Materials (calculated from receipts):

  • Sashing: $22.46
  • Muslin to back t-shirts (some skip this step, but it ensures the integrity of the shirt over time): $13.50
  • Spray Adhesive (per can): $15.99
  • Thread: $5.99
  • Backing: $57.70
  • Batting: $52.75
  • Binding: $6.87

Materials total: $175.26 before tax, with no coupons

*Note – this does not include cost of rotary blades, mats, tables, electricity, fabric scissors, the actual sewing machine, needles, etc.* 

It is also noteworthy that the cost of fabric on t-shirt quilts is probably an underestimate of the cost of a traditional quilt because a lot of the top is composed of old shirts and not fabric bought specifically for the project.

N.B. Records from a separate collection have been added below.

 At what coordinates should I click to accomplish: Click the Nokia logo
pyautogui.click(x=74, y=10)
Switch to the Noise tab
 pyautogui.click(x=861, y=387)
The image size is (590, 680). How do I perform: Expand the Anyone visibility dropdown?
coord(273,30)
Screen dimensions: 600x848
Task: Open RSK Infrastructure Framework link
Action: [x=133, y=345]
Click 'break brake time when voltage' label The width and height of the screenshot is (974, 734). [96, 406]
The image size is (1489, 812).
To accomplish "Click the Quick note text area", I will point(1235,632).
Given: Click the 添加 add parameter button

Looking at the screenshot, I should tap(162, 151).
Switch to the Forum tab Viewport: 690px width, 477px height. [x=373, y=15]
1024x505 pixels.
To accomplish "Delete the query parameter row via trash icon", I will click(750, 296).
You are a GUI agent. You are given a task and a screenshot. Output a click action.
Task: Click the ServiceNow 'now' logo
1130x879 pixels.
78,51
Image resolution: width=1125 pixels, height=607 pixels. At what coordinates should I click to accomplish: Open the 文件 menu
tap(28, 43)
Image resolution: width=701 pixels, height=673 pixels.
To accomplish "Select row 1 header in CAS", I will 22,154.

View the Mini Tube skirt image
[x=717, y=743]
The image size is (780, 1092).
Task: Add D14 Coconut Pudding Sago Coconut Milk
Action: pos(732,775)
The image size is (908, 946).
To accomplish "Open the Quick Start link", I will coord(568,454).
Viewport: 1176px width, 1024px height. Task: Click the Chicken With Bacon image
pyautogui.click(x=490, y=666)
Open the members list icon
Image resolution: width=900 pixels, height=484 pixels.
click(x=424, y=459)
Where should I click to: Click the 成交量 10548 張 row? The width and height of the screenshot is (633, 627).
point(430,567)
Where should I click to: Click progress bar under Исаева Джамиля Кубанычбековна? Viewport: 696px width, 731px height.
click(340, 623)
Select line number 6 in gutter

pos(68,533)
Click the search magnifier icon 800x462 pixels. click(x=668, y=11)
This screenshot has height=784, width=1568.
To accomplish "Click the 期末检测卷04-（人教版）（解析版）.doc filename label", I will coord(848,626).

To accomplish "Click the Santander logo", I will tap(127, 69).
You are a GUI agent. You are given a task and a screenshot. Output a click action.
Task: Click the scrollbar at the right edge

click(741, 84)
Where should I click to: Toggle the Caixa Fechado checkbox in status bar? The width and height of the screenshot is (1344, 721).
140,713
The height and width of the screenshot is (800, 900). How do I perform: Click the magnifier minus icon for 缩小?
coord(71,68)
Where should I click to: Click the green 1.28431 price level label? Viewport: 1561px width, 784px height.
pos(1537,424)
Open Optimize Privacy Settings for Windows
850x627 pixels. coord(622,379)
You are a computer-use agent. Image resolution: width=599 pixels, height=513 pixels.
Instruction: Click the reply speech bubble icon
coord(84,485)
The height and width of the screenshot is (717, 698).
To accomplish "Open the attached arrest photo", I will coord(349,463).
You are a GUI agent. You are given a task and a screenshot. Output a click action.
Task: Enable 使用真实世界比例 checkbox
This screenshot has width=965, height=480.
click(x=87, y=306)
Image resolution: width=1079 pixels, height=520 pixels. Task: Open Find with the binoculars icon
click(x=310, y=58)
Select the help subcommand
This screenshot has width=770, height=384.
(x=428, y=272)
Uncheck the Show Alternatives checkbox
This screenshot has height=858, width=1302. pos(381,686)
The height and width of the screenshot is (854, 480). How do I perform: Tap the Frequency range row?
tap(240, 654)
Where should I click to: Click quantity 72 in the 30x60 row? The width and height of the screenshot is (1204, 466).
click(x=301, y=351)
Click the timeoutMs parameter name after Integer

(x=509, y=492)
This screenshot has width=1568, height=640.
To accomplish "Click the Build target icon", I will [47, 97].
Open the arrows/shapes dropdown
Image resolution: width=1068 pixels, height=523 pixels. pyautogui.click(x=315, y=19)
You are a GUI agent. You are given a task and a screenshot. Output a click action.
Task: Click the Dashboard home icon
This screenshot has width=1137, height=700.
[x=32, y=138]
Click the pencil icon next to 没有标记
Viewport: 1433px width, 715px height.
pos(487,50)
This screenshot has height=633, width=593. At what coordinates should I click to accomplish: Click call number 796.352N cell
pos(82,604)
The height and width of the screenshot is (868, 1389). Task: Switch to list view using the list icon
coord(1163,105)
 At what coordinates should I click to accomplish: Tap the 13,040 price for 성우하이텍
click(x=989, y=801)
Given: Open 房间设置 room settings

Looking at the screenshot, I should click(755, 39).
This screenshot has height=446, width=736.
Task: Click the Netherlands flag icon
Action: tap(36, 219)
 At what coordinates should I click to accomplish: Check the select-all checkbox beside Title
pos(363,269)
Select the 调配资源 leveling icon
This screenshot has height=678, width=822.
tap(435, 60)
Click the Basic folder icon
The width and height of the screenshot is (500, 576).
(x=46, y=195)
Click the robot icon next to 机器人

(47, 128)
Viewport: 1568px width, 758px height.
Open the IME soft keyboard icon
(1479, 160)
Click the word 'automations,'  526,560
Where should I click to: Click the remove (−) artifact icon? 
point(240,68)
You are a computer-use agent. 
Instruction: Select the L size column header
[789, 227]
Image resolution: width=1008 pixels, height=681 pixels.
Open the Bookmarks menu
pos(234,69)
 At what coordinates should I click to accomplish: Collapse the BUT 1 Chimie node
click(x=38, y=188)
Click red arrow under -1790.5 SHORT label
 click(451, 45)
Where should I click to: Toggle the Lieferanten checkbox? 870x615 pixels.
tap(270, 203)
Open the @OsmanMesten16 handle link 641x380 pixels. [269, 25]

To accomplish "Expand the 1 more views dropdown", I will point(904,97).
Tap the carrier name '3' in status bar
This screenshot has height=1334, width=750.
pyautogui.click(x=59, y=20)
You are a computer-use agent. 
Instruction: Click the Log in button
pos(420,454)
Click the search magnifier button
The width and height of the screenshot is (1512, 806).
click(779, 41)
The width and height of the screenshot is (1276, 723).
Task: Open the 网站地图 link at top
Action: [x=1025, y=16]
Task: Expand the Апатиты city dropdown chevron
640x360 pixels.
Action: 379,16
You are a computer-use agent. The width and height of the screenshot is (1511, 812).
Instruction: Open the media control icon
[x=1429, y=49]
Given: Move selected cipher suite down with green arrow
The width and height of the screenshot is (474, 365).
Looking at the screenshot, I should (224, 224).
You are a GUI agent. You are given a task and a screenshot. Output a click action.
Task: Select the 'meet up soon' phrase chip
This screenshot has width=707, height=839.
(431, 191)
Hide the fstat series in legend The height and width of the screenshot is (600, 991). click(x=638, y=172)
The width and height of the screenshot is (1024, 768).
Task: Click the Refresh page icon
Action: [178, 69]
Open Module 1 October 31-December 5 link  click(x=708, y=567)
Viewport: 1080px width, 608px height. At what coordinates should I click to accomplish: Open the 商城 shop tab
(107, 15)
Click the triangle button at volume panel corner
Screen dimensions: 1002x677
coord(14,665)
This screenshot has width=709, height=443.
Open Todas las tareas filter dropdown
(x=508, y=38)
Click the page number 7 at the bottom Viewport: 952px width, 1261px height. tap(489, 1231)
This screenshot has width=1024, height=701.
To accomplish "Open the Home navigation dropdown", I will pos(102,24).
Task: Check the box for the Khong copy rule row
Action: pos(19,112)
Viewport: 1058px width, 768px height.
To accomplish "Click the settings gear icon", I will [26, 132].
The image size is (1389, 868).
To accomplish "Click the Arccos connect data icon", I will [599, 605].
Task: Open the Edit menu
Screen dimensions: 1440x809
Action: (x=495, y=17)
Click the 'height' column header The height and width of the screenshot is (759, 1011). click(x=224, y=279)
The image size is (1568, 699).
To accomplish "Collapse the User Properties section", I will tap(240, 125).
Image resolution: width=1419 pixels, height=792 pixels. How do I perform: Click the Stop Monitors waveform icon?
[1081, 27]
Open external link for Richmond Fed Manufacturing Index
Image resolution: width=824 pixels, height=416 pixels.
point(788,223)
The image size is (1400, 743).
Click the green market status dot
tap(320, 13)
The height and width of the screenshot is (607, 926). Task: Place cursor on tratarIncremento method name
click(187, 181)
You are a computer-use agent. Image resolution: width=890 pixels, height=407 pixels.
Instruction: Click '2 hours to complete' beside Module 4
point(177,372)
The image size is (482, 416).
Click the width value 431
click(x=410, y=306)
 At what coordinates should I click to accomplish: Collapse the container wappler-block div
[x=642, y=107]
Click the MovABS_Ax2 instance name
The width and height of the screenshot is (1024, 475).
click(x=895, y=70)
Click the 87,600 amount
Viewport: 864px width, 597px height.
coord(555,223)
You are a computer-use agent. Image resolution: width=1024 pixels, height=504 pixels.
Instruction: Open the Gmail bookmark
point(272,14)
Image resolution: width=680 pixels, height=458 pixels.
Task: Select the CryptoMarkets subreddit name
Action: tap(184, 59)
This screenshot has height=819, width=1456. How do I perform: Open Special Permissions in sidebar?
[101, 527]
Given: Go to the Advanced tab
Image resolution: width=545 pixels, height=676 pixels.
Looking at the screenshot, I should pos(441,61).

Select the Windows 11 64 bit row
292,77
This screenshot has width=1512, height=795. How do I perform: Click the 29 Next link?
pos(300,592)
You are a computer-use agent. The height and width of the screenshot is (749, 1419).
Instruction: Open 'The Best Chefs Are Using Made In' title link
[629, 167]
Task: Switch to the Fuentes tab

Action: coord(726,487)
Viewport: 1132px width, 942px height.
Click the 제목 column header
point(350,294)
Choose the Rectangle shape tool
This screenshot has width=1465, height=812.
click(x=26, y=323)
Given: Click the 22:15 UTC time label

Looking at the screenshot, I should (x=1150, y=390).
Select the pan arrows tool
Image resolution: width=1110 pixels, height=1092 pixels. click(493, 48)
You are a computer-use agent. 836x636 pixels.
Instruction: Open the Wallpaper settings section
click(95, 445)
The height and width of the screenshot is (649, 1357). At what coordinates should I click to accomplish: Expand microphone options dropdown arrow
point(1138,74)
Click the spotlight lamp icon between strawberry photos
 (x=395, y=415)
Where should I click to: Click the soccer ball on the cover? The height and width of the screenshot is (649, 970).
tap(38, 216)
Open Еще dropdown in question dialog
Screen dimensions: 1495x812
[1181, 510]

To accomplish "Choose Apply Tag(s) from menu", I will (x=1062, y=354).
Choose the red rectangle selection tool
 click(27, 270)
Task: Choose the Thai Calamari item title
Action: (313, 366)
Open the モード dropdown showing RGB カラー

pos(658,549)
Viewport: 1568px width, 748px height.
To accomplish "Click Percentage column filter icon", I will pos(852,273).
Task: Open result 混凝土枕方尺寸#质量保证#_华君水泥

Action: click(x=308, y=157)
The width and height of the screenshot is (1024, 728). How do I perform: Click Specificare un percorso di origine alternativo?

Now let’s look at labor (approximate, and can vary greatly):

  • Time spent planning/measuring (and re-measuring/calculating…you get 1 shot at it) before cutting: honestly, days. For these purposes we will just say 6 hours
  • Time spent cutting: about 3 hours
  • Time spent putting shirt pieces on muslin: about 1 hour
  • Time spent pinning and sewing the top together: at least 8 hours
  • Time to assemble: about 1 hour
  • Time quilting: at least 6 hours
  • Time for binding (highly variable based on whether bought or made, coupled with whether hand or machine sewn; this case is bought/machine): about 10 hours

That is a grand total of 35 hours. Now assuming your time is worth $10 an hour, you would pay yourself about $350 for this quilt.

All of that put together (cost of materials + cost of labor) would make the price of this quilt $525.26.

 

DISCLAIMER: The purpose of this is to inform the general public. When I make quilts for people, they tend to be because of a special occasion (commemoration of a family member who had tons of t-shirts that were meaningful to other members of the family following their death, as a gift for a wedding, that kind of thing), and it is because I have offered. Although I don’t mind doing that every once in awhile, gifting quilts is not sustainable financially, and I feel that this is the best way to explain that.